Use Reclaimed Wood to Decorate Your Home Interiors

From Colorado to Oregon, and even well into British Columbia, the pine beetle epidemic is ravaging forests. Little can be done to contain or stop the infestations, and whole forests are dying. But not all the wood is going to waste. Many forest managers have easily found buyers for the dead or dying lodge pole pines. The reclaimed wood is being used for a variety of home improvement purposes, including decorative touches in home interiors.

Reclaimed Wood and Your Home's Interior

Reclaimed wood is often thought of something only to be used for flooring.

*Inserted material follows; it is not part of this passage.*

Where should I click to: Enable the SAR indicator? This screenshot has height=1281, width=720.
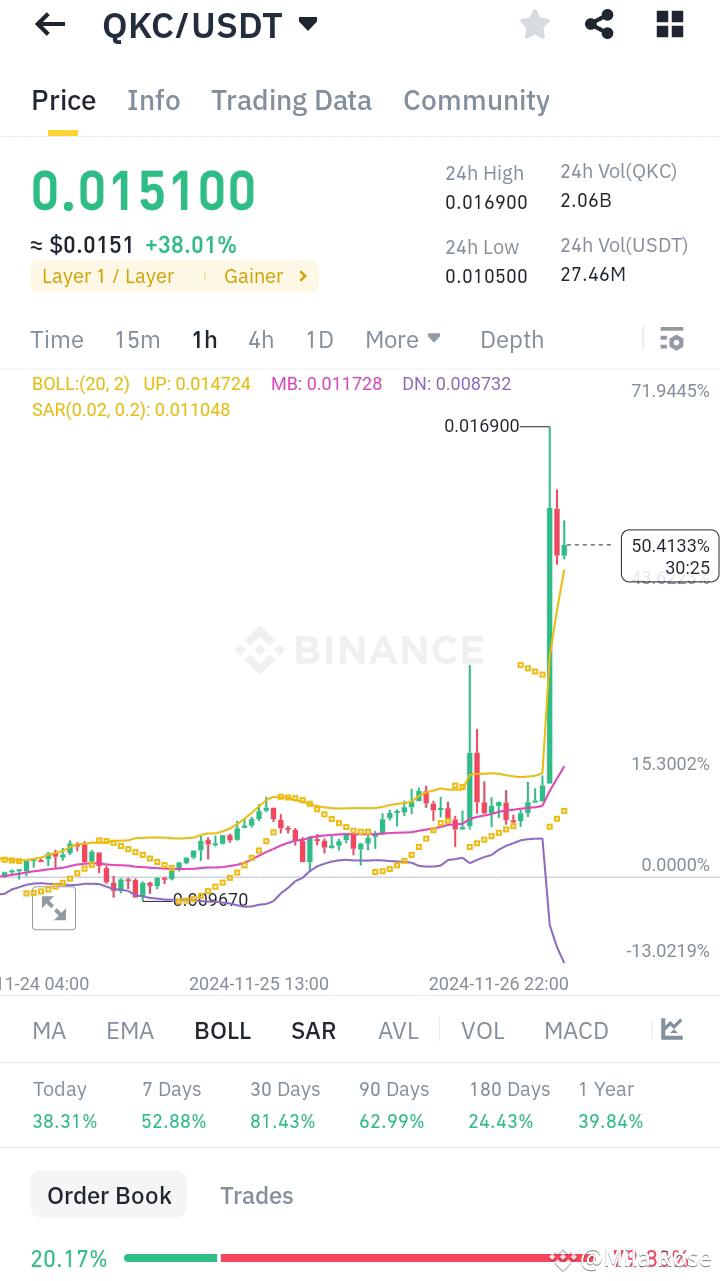click(x=313, y=1029)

But creative home interior designers have discovered a multitude of other functions that range in style from rustic to modern minimalist. Use reclaimed wood to panel or wainscot a home office. It can be made into doors or even mounted on a wall as art (and the ultimate eco-statement).

Clodagh of New York-based Clodagh Design, for example, is an avid fan of reclaimed wood. The Irish designer, who goes only by her first name, creates artistic headboards out of slices of tree stumps salvaged from clear-cut forests, cuts stools from waste stumps, and fashions other design elements from naturally felled trees found on the bottoms of river beds and forest floors. Her 2008 book, Your Home, Your Sanctuary, showcases many of the ways the natural colors and textures of reclaimed wood, coated with nontoxic finishes, can add sophisticated beauty to your home.

Something to Consider

Some reclaimed wood is shipped great distances, subtracting from its green value. There are plenty of reclaimed wood options right here in the U.S., though, including American walnut and beautiful lodge pole pine, felled by the ongoing pine beetle epidemic.